• Exercise requirements:
Reproduce each entry below exactly, without omitting any.

• Source records:
* * * *
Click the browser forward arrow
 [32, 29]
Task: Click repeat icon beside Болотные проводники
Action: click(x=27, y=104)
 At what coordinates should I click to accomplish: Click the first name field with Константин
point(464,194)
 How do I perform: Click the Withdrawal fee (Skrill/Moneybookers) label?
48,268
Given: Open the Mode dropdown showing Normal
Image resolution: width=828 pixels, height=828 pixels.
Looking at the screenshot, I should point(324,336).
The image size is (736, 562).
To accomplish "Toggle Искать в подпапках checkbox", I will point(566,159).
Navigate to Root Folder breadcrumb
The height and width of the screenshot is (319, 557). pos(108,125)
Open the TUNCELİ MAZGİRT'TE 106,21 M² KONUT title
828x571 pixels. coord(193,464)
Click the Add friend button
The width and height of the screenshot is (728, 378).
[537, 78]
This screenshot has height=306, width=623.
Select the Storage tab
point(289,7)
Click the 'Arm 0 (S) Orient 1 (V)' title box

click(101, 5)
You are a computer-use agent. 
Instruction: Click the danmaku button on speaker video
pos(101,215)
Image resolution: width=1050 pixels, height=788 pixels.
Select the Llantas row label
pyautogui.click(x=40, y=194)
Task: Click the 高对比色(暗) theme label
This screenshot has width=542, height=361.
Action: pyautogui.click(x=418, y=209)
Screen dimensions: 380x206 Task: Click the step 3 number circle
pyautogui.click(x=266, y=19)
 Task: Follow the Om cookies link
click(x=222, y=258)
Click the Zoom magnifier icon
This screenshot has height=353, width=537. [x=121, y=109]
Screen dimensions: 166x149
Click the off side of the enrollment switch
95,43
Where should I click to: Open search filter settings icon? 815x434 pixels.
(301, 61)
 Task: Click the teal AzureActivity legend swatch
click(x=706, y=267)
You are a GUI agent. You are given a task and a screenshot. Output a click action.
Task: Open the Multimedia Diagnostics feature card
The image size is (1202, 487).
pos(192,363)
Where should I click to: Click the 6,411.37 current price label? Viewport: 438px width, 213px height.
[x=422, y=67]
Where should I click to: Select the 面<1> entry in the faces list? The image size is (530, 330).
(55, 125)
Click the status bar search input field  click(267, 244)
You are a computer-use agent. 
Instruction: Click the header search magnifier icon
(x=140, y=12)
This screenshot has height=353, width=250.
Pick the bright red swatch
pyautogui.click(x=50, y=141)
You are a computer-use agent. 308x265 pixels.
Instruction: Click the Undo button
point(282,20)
* * * *
• Completed exercise:
Click the browser forward arrow
 [32, 29]
Task: Click repeat icon beside Болотные проводники
Action: click(x=27, y=104)
 At what coordinates should I click to accomplish: Click the first name field with Константин
point(464,194)
 How do I perform: Click the Withdrawal fee (Skrill/Moneybookers) label?
48,268
Given: Open the Mode dropdown showing Normal
Image resolution: width=828 pixels, height=828 pixels.
Looking at the screenshot, I should point(324,336).
The image size is (736, 562).
To accomplish "Toggle Искать в подпапках checkbox", I will point(566,159).
Navigate to Root Folder breadcrumb
The height and width of the screenshot is (319, 557). pos(108,125)
Open the TUNCELİ MAZGİRT'TE 106,21 M² KONUT title
828x571 pixels. coord(193,464)
Click the Add friend button
The width and height of the screenshot is (728, 378).
[537, 78]
This screenshot has height=306, width=623.
Select the Storage tab
point(289,7)
Click the 'Arm 0 (S) Orient 1 (V)' title box

click(101, 5)
You are a computer-use agent. 
Instruction: Click the danmaku button on speaker video
pos(101,215)
Image resolution: width=1050 pixels, height=788 pixels.
Select the Llantas row label
pyautogui.click(x=40, y=194)
Task: Click the 高对比色(暗) theme label
This screenshot has width=542, height=361.
Action: pyautogui.click(x=418, y=209)
Screen dimensions: 380x206 Task: Click the step 3 number circle
pyautogui.click(x=266, y=19)
 Task: Follow the Om cookies link
click(x=222, y=258)
Click the Zoom magnifier icon
This screenshot has height=353, width=537. [x=121, y=109]
Screen dimensions: 166x149
Click the off side of the enrollment switch
95,43
Where should I click to: Open search filter settings icon? 815x434 pixels.
(301, 61)
 Task: Click the teal AzureActivity legend swatch
click(x=706, y=267)
You are a GUI agent. You are given a task and a screenshot. Output a click action.
Task: Open the Multimedia Diagnostics feature card
The image size is (1202, 487).
pos(192,363)
Where should I click to: Click the 6,411.37 current price label? Viewport: 438px width, 213px height.
[x=422, y=67]
Where should I click to: Select the 面<1> entry in the faces list? The image size is (530, 330).
(55, 125)
Click the status bar search input field  click(267, 244)
You are a computer-use agent. 
Instruction: Click the header search magnifier icon
(x=140, y=12)
This screenshot has height=353, width=250.
Pick the bright red swatch
pyautogui.click(x=50, y=141)
You are a computer-use agent. 308x265 pixels.
Instruction: Click the Undo button
point(282,20)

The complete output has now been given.